When the Beta-Blocker Heart Attack Trial (BHAT) first was published in 1982, I remember noting that in the subgroup analyses, the mortality benefit was strongest in those with evident heart failure on admission or a large anterior MI. Of course, subgroup analyses are not always accurate, and beta-blockers post-MI, supported by other studies, went on to be universally recommended. This even became a Medicare quality measure, but it was retired a few years ago when data emerged noting that the universal use of beta-blockers post-MI increased the risk of cardiogenic shock. Thus, over the years, we have chipped away at the recommendation, holding beta-blockers if the patient was bradycardic, hypotensive, or in acute heart failure.
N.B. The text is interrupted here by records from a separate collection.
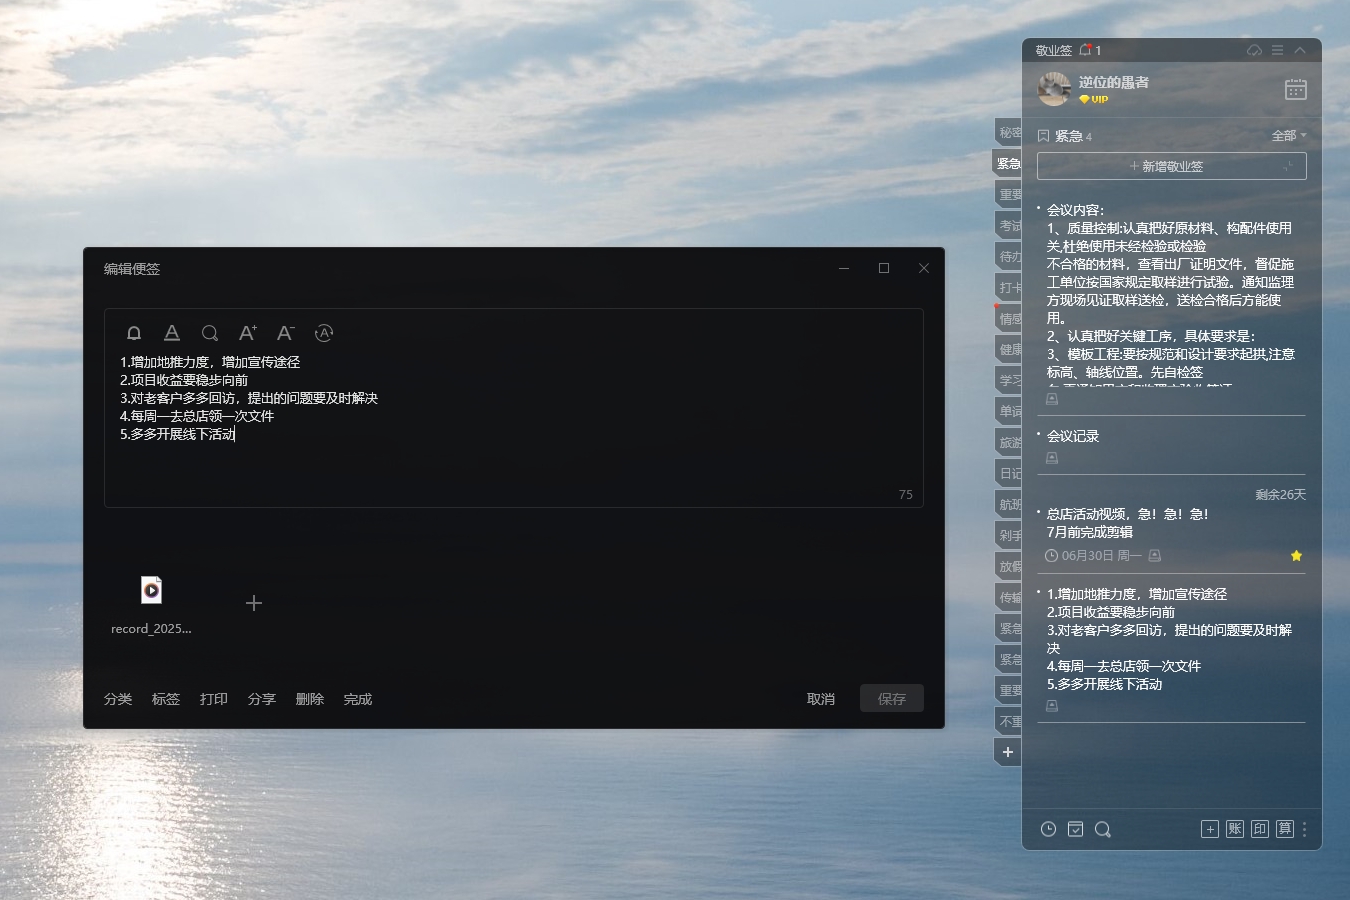Viewport: 1350px width, 900px height.
Task: Switch to the 学习 category side tab
Action: point(1009,381)
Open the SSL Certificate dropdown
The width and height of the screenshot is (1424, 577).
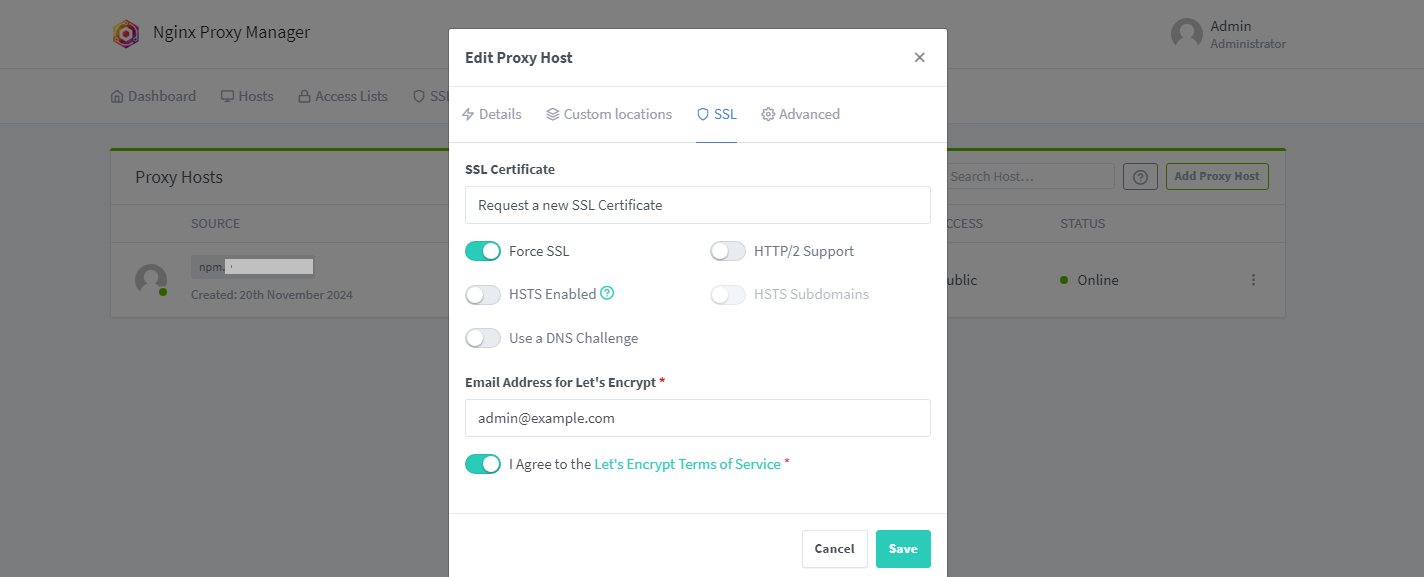coord(698,205)
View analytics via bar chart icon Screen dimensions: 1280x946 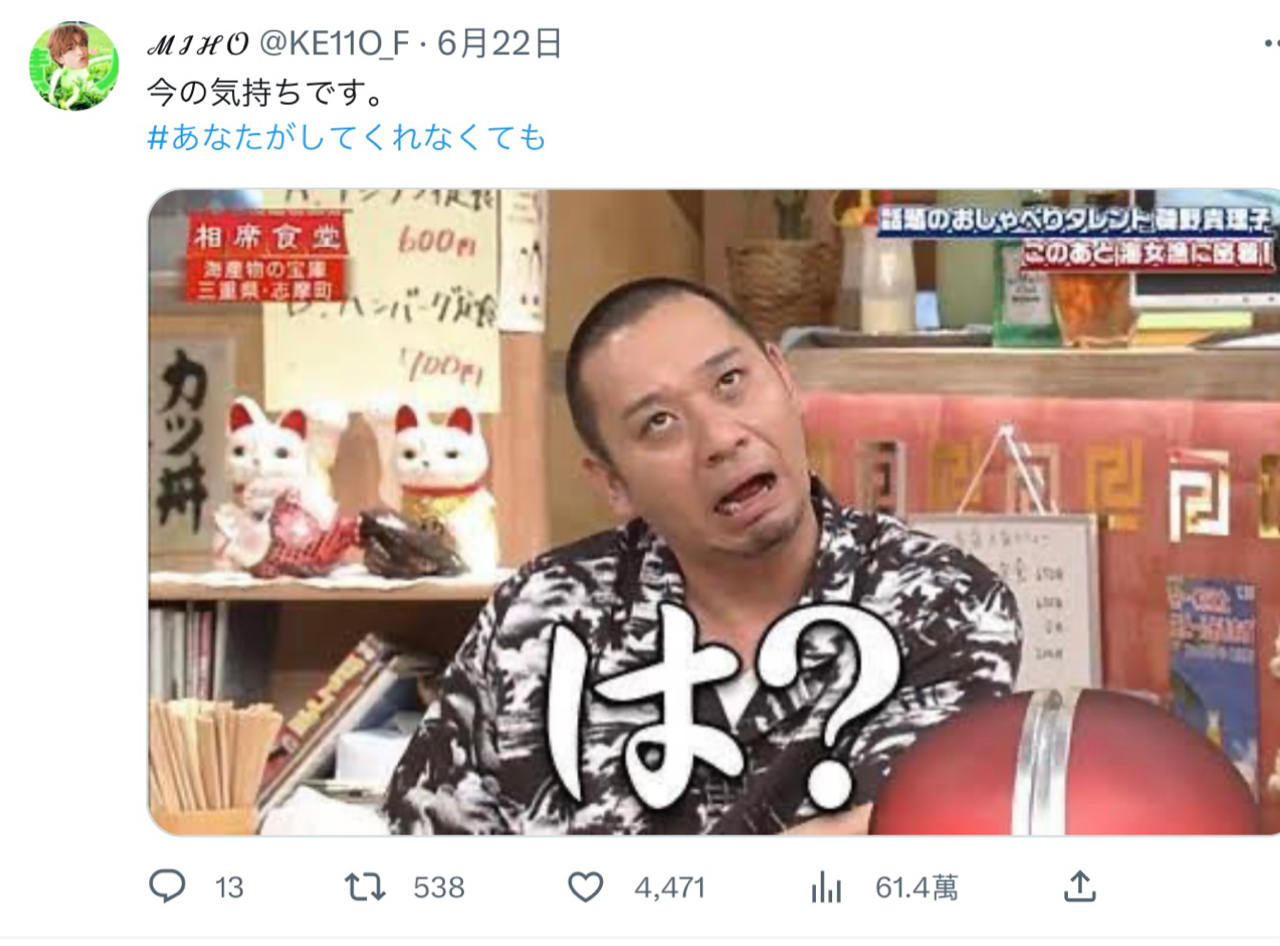(x=826, y=886)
The problem with BHAT and other similar randomized, controlled trials conducted in the 1980s is that they were conducted before we had available reperfusion therapy, statins, angiotensin-altering drugs, or antithrombotics other than aspirin. New trials in the current therapeutic milieu have not been performed, but we know that today there is less heart failure, reduced ejection fraction, and ventricular arrhythmias post-MI compared to the 1980s. Recent smaller observational studies have failed to demonstrate a survival benefit of routine beta-blocker use post-MI. This has occasioned the European Society of Cardiology guidelines to reduce this recommendation to class IIa. The American guidelines still list it as a class I recommendation.

This study from the United Kingdom was very large, involved current therapy at high levels, and used an unbiased source (all MIs). It demonstrated in propensity-matched patients that there is no difference in survival at any time over one year post-hospital discharge in all post-MI patients without heart failure or LVEF < 30% who received beta-blockers vs. those who did not. Despite the strengths of this study, there are weaknesses beyond the issue of residual conforming in any observational study. Since only hospital survivors were studied, the study did not address the acute in-hospital use of beta-blockers. Because of the potential for inducing cardiogenic shock, the American guideline no longer recommends routine acute intravenous beta-blockers. Also, heart failure and LVEF only were determined in the hospital, and we don’t know if beta-blockers were prescribed later. Additionally, we have no information on adherence to therapy or drug doses post-discharge. Another issue brought up by the editorialists from Spain is that the LVEF exclusion of < 30% is lower than the < 40% used in most other studies. It could be that patients with EFs between 30% and 40-45% could benefit from beta-blockers. Thus, they suggested that a randomized trial be conducted using an LVEF cutoff of 40%.

The authors emphasized that recommending pharmacologic therapy that is not beneficial risks adverse effects, increases costs, and reduces the likelihood that patients will be compliant with other, more effective medications. They suggested that the American guidelines should be rewritten. The editorialists, on the other hand, recommended “extreme caution” in enacting such a recommendation until a randomized trial is performed. Clearly, beta-blockers are indicated for selected patients in the hospital with acute MI, such as those with arrhythmias and hypertension, but should be given intravenously infrequently. At discharge, those with evidence of heart failure or a low EF will benefit from beta-blockers if there are no contraindications. The controversy surrounds those without heart failure, with preserved EF, normal blood pressure, and no arrhythmias. The European guidelines, supported by this paper, would say no. The U.S. guidelines would say yes. Since this is no longer a performance measure for Medicare, we are free to use our own judgment.